• [EXTRACTED RECORDS]:
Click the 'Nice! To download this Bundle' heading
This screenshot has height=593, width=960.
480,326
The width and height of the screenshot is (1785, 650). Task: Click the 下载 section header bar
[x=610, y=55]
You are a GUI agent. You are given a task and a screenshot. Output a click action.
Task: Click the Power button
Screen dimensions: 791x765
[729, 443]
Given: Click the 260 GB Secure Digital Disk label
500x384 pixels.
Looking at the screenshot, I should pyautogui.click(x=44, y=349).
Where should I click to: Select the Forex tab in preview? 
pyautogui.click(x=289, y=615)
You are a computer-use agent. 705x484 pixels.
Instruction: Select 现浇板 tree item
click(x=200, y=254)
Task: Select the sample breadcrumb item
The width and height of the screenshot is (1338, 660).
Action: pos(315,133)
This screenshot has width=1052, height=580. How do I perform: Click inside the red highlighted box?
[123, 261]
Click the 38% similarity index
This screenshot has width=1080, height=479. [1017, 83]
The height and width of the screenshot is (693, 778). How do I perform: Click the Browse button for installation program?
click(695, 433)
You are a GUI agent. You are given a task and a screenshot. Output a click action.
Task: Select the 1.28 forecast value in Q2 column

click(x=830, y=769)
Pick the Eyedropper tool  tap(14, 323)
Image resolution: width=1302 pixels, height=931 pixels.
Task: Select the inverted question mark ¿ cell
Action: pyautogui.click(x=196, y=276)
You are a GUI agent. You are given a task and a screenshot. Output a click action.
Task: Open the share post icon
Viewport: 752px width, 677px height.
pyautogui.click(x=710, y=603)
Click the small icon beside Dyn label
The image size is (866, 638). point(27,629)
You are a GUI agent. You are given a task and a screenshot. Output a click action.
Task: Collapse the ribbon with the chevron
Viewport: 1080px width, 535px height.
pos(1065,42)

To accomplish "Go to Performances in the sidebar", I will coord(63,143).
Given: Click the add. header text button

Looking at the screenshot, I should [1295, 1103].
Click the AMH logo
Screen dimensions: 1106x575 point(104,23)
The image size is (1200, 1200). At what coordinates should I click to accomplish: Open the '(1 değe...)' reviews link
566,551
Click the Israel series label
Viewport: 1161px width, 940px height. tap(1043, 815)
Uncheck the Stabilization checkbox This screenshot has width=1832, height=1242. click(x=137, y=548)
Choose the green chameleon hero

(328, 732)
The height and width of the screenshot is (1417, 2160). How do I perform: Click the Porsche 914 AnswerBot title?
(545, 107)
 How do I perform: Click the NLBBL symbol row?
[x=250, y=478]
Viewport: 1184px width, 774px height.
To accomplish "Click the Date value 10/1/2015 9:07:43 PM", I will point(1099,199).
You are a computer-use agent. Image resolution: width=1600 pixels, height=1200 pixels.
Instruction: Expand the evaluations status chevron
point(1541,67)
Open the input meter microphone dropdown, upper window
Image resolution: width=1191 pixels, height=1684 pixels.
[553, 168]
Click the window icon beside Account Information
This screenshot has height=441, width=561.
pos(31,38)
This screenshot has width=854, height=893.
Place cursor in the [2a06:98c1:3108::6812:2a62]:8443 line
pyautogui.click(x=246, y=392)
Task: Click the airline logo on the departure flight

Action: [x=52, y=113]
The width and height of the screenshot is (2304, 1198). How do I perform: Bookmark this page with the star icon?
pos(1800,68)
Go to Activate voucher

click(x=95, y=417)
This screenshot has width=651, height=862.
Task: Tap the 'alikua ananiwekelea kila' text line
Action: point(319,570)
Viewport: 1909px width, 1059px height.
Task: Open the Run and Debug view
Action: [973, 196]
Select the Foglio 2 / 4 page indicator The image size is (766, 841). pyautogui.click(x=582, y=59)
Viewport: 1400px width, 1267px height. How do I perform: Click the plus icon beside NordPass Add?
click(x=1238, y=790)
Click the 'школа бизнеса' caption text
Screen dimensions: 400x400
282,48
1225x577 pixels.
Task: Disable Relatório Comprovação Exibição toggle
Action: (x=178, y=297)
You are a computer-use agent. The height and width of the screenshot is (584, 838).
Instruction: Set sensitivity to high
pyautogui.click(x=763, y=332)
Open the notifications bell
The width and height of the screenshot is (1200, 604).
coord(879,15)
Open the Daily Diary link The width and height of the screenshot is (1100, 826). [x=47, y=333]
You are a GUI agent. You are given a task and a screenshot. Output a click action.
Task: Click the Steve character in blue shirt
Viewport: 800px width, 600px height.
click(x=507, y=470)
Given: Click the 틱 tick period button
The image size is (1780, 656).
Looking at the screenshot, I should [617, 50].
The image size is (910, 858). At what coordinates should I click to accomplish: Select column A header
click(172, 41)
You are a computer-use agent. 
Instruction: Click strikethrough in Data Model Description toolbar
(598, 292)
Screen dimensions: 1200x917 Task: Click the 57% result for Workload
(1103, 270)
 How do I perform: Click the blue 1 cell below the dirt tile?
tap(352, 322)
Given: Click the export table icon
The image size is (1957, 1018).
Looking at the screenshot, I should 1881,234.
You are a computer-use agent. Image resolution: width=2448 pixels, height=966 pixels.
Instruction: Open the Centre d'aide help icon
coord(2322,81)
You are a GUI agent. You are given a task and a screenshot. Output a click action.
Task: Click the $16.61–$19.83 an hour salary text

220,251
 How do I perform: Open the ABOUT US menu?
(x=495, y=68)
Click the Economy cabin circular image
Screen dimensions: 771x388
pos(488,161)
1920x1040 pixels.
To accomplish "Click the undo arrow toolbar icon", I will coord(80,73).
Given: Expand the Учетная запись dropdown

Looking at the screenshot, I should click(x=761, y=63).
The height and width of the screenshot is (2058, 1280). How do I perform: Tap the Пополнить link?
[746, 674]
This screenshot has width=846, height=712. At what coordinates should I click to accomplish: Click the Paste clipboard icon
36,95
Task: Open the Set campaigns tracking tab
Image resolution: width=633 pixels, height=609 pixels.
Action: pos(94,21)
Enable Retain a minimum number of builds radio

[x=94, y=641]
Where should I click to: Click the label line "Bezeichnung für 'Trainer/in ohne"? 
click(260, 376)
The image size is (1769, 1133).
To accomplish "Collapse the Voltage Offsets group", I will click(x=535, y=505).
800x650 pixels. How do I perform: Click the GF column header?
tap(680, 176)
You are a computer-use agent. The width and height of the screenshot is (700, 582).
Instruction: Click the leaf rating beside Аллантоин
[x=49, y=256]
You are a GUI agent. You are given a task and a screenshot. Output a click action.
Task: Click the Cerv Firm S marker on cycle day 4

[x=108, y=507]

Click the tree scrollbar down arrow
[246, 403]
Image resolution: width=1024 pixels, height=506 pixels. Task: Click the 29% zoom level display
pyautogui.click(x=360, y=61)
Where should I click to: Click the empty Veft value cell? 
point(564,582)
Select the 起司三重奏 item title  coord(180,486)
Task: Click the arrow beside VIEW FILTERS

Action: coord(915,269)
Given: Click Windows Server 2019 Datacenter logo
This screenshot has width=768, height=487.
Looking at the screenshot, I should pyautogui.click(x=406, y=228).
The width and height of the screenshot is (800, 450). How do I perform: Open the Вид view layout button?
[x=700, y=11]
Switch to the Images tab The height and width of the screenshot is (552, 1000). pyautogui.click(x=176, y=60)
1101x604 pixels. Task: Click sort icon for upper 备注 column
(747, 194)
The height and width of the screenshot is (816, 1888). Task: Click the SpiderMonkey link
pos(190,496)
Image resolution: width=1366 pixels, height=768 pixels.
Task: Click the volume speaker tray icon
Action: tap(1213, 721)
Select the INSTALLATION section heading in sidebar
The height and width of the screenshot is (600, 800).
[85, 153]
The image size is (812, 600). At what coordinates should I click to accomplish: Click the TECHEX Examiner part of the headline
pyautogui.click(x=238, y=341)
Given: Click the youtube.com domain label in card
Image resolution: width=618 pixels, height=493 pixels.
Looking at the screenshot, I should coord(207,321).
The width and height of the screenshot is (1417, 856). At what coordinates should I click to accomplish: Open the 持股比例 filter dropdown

• [TASK BRIEF]: The expected answer is a copy of each line above containing "will".

• [OUTPUT]:
To accomplish "Go to Performances in the sidebar", I will coord(63,143).
To accomplish "Click the Date value 10/1/2015 9:07:43 PM", I will point(1099,199).
To accomplish "Click the undo arrow toolbar icon", I will coord(80,73).
To accomplish "Collapse the Voltage Offsets group", I will click(x=535, y=505).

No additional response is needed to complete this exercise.